Cellular senescence likely evolved as a defense against cancer: Damaged cells stop dividing, preventing cells that have sustained oncogenic mutations from proliferating and forming tumors. One down side is that the proliferative capacity of the organ goes down; another is that persistent senescent cells secrete factors that damage the extracellular matrix and contribute to age-related decline in tissue function.
Because senescent cells accumulate with age, senescence has been considered a biomarker of aging — that is to say, a measurable feature of a tissue that would allow us to calculate its “biological” or “physiological” age without necessarily knowing the chronological age of the donor. This makes abundant sense: tissues with more senescent cells would have lower proliferative capacity and higher levels of deleterious secreted factors; given two samples of the same chronological age, one could argue that the one containing more senescent cells was “older” in some meaningful way.
This idea is central to a recent paper demonstrating that senescence correlates negatively with the efficacy of a transplanted tissue. Grafts from older donors have poorer outcomes than those from younger donors, but some older tissues work just fine — what’s the difference between an old graft that works and an old graft that doesn’t? The answer, in part, is the level of expression of senescence markers: Higher expression of senescence-related genes predicts a poorer outcome in a transplant. In other words, controlling for chronological age, physiological age is a negative correlate of transplant efficacy. From McGlynn et al.:
Cellular senescence in pre-transplant renal biopsies predicts post-operative organ function
Older and marginal donors have been used to meet the shortfall in available organs for renal transplantation. Post transplant renal function and outcome from these donors is often poorer than chronologically younger donors. Some organs, however, function adequately for many years. We have hypothesised that such organs are biologically younger than poorer performing counterparts. We have tested this hypothesis in a cohort of pre-implantation human renal allograft biopsies (n=75) that have been assayed by Real Time-PCR for the expression of known markers of cellular damage and biological ageing, including CDKN2A, CDKN1A, SIRT2, and POT1. These have been investigated for any associations with traditional factors affecting transplant outcome (donor age, cold ischaemic time) and organ function post transplant (serum creatinine (SC) levels).

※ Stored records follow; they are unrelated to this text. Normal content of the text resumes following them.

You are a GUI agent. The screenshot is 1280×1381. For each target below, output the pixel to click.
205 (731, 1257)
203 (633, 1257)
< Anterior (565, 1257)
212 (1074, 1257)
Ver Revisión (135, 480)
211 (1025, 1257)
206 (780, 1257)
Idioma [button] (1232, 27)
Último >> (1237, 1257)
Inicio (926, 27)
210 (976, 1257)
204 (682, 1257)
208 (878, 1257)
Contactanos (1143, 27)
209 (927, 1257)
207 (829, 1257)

Linear regression analyses indicated a strong association for SC with pre transplant CDKN2A levels (p=0.001) and donor age (p=0.004) at six months post transplant. Both these markers correlated significantly with urinary protein to creatinine ratios (p=0.002 and p=0.005 respectively), an informative marker for subsequent graft dysfunction. POT1 expression also showed a significant association with this parameter (p=0.05).
Multiple linear regression analyses for CDKN2A and donor age, accounted for 24.6% (p=0.001) observed variability in SC levels at six months and 23.7% (p=0.001) at one year post transplant. These data indicate that allograft biological age is thus an important novel prognostic determinant for renal transplant outcome.
Note that the authors measured the levels of senescence-associated gene expression, rather than the number of cells in the tissue that were senescent. This is a subtle but important point, given what we know about the biology of senescence: Gene expression is an imperfect marker for the extent of senescence within a tissue: A given amount of RNA could mean a small number of cells with intense expression or a larger number of cells with lower expression.
Distinguishing between these alternatives may be clinically important, depending on whether the increased senescence is causing the poorer transplant performance — and if so, why? Regeneration is likely necessary for optimal organ performance after a transplant; since senescent cells are permanently nondividing, the presence of a large number of them would predict poorer regenerative capacity. Alternatively (though not mutually exclusively) the protein factors secreted by senescent cells might have deleterious consequences on the function of the tissue itself, and this might interfere with transplant efficacy.
Figuring out which is more decisive — the number of senescent cells in a tissue, or their aggregate production of secreted factors — will become very important if we’re someday able to selectively destroy senescent cells. In the “increased numbers” case, such treatments wouldn’t help (the cells are equally unable to divide whether they’re alive or not), but in the “increased secretion” case, anti-senescence therapeutics could make the difference between success and failure in organ transplants of many kinds.